> **DATA LISTING**

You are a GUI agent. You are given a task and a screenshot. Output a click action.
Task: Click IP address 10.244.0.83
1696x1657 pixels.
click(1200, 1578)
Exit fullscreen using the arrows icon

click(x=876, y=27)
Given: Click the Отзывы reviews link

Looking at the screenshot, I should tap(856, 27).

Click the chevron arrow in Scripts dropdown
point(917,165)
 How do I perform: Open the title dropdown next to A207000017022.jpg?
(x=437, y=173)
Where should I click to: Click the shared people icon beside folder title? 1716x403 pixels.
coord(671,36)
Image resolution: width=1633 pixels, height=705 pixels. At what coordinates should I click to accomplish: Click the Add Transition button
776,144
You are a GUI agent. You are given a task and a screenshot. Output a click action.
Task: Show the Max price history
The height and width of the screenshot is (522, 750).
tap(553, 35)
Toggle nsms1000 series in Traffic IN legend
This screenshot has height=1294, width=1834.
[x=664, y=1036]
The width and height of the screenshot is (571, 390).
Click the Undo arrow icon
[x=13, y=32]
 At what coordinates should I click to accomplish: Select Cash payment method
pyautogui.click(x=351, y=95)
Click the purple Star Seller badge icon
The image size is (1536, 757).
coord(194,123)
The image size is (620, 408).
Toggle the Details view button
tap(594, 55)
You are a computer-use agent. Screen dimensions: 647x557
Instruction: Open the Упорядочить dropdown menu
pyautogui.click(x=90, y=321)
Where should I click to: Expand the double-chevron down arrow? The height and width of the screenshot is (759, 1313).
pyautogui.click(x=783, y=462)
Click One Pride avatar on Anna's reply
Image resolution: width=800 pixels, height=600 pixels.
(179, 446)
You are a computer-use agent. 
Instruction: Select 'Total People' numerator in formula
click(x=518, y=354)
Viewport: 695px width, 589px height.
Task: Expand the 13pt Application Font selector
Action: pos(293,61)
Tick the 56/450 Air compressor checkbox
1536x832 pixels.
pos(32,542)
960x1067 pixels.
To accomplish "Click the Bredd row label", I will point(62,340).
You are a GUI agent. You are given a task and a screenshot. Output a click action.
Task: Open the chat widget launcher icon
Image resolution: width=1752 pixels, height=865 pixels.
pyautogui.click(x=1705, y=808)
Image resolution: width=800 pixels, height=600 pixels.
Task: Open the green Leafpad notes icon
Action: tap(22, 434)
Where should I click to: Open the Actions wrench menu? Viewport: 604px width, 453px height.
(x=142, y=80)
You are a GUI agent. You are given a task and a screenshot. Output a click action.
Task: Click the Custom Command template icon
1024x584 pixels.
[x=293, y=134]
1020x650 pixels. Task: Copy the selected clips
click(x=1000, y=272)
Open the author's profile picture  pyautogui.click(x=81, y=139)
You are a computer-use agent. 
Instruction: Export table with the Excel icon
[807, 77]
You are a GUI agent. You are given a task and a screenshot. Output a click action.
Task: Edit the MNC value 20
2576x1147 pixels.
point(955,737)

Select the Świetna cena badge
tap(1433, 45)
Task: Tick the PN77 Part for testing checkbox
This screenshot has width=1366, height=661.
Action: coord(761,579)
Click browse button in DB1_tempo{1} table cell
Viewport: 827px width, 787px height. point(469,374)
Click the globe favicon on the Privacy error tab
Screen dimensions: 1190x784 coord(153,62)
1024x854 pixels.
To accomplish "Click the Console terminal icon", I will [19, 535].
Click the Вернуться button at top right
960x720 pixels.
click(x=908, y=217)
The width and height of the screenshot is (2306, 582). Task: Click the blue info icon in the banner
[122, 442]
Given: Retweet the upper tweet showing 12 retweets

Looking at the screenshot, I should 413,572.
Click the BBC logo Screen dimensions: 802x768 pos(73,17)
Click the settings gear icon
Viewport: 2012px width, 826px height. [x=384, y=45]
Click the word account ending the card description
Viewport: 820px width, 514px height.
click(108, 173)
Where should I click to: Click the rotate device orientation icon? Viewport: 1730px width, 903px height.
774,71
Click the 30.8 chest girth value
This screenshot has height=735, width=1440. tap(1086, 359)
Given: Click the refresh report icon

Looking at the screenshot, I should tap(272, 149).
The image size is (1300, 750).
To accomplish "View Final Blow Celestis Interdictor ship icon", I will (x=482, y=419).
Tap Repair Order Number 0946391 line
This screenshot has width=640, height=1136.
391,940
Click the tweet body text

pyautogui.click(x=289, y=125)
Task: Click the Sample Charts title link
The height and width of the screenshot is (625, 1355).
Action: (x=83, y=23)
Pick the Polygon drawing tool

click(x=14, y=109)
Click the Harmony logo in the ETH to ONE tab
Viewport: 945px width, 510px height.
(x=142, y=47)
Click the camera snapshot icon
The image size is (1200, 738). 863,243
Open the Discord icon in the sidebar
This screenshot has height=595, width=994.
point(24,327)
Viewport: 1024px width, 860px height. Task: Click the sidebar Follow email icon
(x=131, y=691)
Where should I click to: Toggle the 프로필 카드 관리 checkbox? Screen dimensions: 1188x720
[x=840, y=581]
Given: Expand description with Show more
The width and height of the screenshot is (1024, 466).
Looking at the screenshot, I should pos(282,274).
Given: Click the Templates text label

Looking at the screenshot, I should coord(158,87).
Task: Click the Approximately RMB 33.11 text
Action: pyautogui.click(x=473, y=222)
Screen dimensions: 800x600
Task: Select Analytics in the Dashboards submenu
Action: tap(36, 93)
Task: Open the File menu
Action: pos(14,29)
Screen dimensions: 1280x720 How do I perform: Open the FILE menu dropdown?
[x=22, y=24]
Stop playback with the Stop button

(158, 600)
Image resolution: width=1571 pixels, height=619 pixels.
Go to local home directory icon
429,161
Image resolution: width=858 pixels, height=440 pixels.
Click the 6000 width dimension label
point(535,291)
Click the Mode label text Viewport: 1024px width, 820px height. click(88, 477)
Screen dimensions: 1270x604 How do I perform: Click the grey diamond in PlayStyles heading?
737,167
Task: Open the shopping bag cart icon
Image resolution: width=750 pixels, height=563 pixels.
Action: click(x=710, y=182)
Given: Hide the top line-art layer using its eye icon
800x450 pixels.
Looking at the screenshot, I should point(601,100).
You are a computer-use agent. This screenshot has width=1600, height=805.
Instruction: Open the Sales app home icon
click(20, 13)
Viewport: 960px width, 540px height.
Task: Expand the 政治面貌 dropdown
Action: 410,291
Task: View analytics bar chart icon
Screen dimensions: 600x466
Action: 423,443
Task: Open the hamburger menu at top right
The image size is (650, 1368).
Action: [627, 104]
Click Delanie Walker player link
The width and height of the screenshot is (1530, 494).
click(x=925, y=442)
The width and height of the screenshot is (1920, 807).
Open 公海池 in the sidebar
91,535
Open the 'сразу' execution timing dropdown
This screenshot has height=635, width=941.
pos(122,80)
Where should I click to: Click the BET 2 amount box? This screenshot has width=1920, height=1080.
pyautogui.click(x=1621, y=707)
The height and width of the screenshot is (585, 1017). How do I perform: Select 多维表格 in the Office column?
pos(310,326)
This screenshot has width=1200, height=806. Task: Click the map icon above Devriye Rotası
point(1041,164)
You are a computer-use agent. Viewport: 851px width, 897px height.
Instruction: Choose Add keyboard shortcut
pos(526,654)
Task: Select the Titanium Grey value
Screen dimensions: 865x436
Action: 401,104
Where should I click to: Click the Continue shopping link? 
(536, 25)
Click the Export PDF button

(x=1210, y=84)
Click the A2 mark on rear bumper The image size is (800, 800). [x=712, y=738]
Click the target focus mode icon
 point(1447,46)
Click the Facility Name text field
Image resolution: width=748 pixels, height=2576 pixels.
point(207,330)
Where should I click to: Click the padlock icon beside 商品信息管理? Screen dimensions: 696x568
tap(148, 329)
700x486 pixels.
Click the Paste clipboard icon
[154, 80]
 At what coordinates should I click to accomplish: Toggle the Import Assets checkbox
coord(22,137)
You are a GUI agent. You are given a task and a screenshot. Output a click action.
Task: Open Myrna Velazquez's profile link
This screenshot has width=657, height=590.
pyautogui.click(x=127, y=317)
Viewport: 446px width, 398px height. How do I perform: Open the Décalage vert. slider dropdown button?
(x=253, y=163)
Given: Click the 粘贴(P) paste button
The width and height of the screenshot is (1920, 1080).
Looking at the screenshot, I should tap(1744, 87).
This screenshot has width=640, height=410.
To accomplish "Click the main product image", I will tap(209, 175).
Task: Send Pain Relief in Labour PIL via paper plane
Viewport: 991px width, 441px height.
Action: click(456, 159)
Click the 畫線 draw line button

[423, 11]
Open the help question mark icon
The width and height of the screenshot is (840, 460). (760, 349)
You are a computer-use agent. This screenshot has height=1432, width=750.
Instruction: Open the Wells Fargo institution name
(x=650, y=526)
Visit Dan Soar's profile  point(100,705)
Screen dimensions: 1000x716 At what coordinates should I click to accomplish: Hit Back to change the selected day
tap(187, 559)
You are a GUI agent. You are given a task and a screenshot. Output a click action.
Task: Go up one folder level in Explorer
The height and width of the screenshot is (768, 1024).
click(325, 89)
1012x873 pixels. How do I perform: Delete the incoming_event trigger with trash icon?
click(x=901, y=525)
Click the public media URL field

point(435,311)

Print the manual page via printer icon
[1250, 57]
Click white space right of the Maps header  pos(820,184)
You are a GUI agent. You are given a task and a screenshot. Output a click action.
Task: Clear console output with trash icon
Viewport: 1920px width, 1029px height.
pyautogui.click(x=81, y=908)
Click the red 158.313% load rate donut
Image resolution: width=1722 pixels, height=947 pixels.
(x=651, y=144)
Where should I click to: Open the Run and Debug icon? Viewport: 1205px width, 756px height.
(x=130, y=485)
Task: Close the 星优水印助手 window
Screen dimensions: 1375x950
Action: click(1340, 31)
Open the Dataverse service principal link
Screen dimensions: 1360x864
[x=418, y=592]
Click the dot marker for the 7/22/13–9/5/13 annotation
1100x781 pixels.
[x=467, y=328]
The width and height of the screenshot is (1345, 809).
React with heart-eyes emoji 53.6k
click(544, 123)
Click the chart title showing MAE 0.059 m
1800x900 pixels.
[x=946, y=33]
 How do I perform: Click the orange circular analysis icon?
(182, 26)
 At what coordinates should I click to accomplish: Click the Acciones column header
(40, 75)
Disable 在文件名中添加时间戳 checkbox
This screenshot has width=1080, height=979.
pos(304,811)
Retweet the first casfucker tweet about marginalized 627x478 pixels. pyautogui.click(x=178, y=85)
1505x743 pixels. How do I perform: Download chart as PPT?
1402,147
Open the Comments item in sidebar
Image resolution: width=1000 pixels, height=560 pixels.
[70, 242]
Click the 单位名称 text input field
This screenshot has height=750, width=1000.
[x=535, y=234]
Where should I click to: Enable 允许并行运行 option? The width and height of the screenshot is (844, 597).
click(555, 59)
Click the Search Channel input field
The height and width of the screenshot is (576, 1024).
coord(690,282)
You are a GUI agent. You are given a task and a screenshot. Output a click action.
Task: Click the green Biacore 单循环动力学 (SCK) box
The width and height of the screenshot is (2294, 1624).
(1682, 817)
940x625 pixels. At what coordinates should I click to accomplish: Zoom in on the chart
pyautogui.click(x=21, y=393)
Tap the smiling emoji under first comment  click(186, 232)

> **AIM OF THE TASK**
Pull out each line of the listing that holds the string "right".

> **OUTPUT FOR THIS EXERCISE**
Click the Вернуться button at top right
Task: Open the hamburger menu at top right
Click white space right of the Maps header  pos(820,184)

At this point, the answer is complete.